J'aime bien imaginer tes discours-fleuve aux abords du Jourdain et dans le désert de Judée à prêcher la parole de Allah et de Dieu. Dans ce contexte de la parole, laisse-moi te présenter deux grands humanistes et orateurs québécois qui ont marqué le parcours de notre nation et celle de la petite histoire pierrevillienne. Petit voyage dans le temps, reportons-nous au tournant des années 70. Cela se passe dans la salle du centre culturel, aujourd'hui converti en bureau municipal. Nous sommes une cinquantaine de personnes qui attendent fébrilement le début de la rencontre. L'homme apparait devant nous avec une cigarette dans une main et une craie blanche dans l'autre. Nous sommes suspendus à ses lèvres. Il nous dit que le Québec pourrait être un pays. Il écrit sur un tableau noir, toutes les bonnes raisons pour le peuple québécois de se libérer de l'emprise du fédéralisme. Nous assistons avec son créateur, René Lévesque, à la raison d'être du Parti québécois.

Deuxième fait d'armes de la part d'un personnage qui te ressemblait à certains égards. Milieu des années 70. Une grève générale sévit à l'usine de camions incendie Pierreville Fire Trucks de Saint-François-du-Lac.Les grévistes et la population sont rassemblés dans le parc près du pont Lafrenière pour la tenue d'une marche dans les rues de Pierreville. Le parc est bondé de monde. Ça déborde. C'est plein de chars de police tout autour. Un homme s'avance au milieu de la foule. Il grimpe sur un banc. C'est le silence total. Il se met à parler. Et quelle parlure ! Pendant une vingtaine de minutes, il nous martèle des phrases-chocs pour que cesse l'exploitation des travailleurs par les riches exploiteurs et pointe du doigt la police qui les protège en utilisant de gros mots pas très catholiques. Nous sommes survoltés et prêts à enclencher la révolution. Autre moment sublime d'éternité en compagnie de Michel Chartrand. Alors, comme le 24 juin arrive à grands pas, voici ma requête. J'imagine que tu es bien situé là-haut pour avoir écouté attentivement sur écran rond et non plat toutes les nouvelles pas toujours très belles de ta bonne vieille terre. Tu es sûrement bien au fait des tourments profonds qui atterre tes fidèles québécois. Tous ces aïeux disparus, chagrins et grande tristesse !

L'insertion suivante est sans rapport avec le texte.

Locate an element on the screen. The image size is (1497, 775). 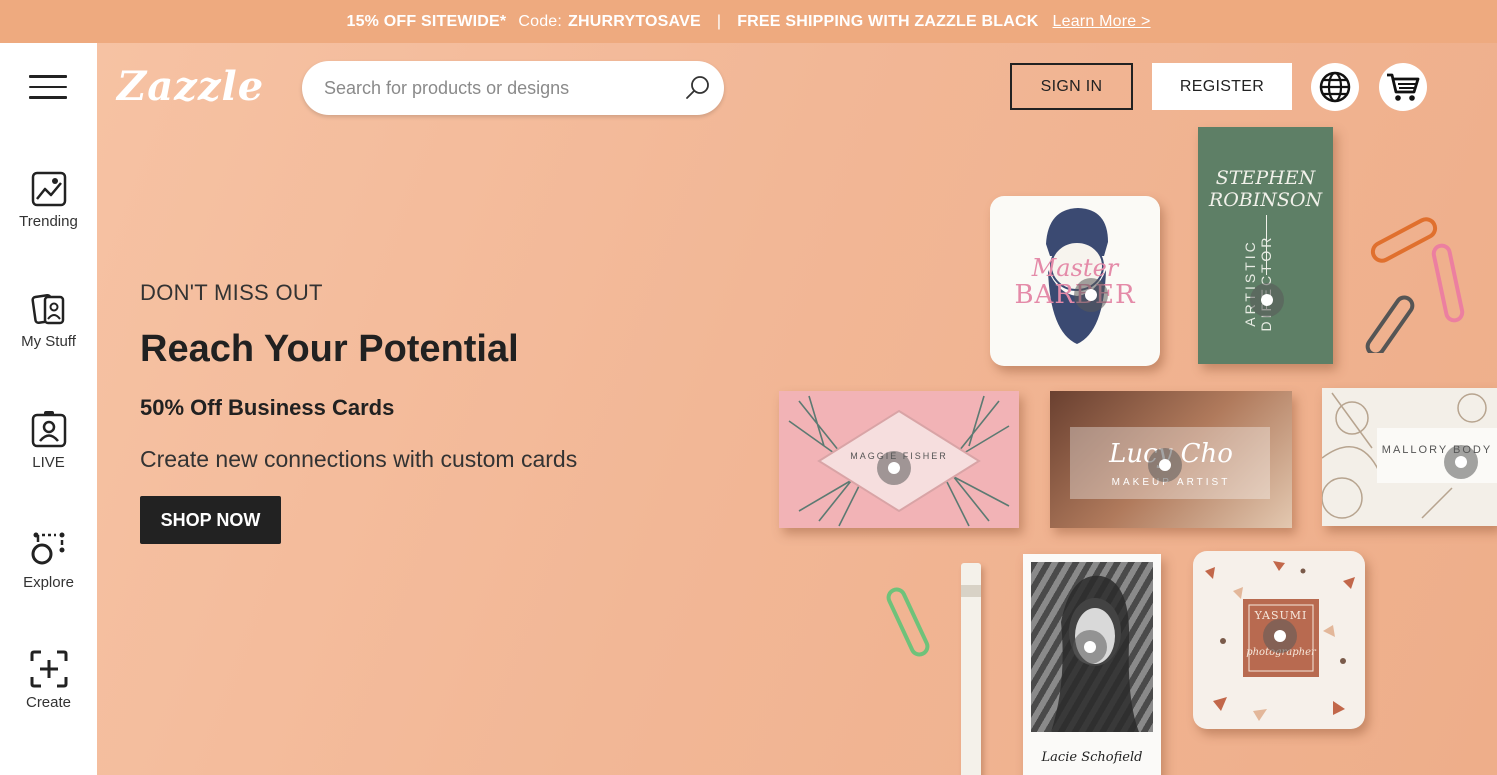
create-icon is located at coordinates (48, 669).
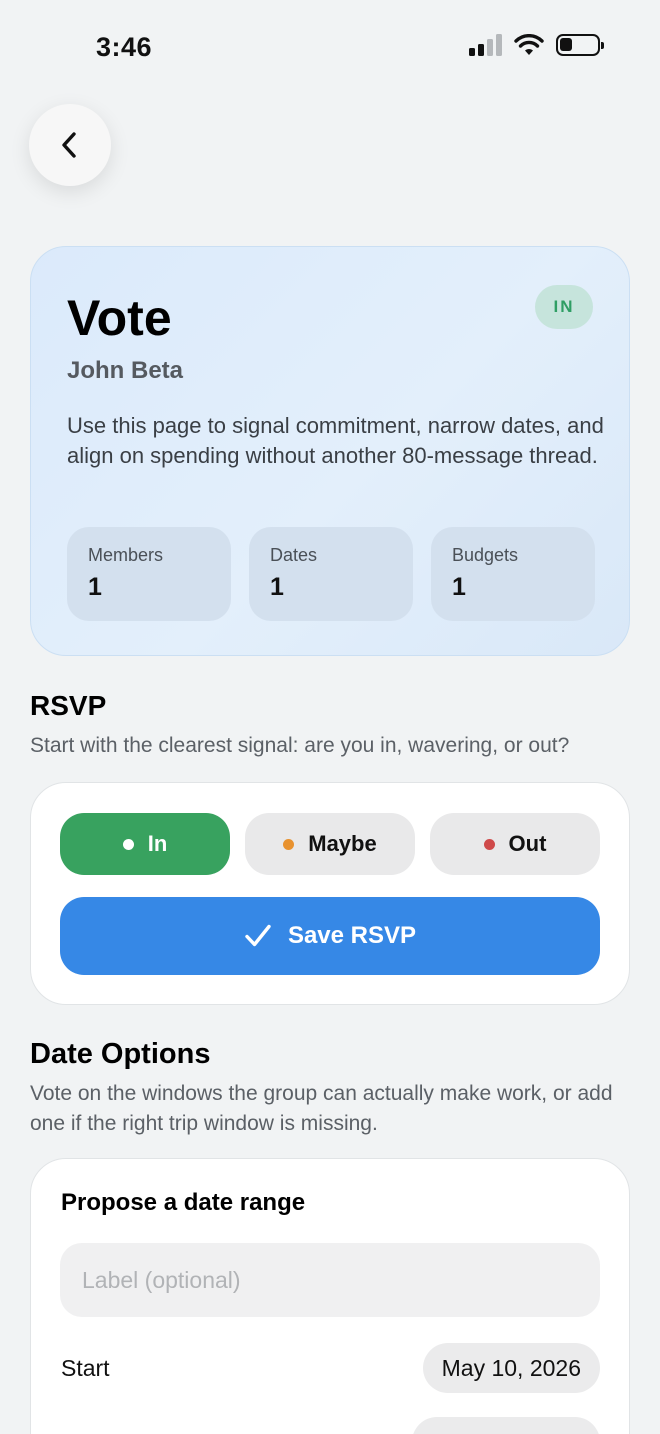 Image resolution: width=660 pixels, height=1434 pixels. I want to click on page-title: Vote, so click(120, 318).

Alors, cette année, oublie les grosses Saint-Jean à ton honneur, réunissant une brochette d'artistes remarquables et des foules multiethniques gigantesques en liesse. Cette année, cela se passera en petit groupe restreint dans nos chaumières. De ton vivant, tu as été considéré comme étant un révolutionnaire. J'imagine qu'actuellement tu n'es pas assis à la droite, mais à la gauche du Père. En souhaitant qu'il ne soit pas dur d'oreille ou anti-gauchiste, pourrais-tu lui soutirer la formule magique qui permettrait d'enrayer la Covid et de l'insuffler en songe dans la tête d'une jeunesse québécoise qui pourra par la suite la redonner gracieusement à l'humanité entière ? Après cette guérison miraculeuse, je te promets que tu auras en 2021 une fête nationale phénoménale qui marquera les mémoires. Comme le dit si bien notre devise, on s'en souviendra longtemps, même après la fin des temps.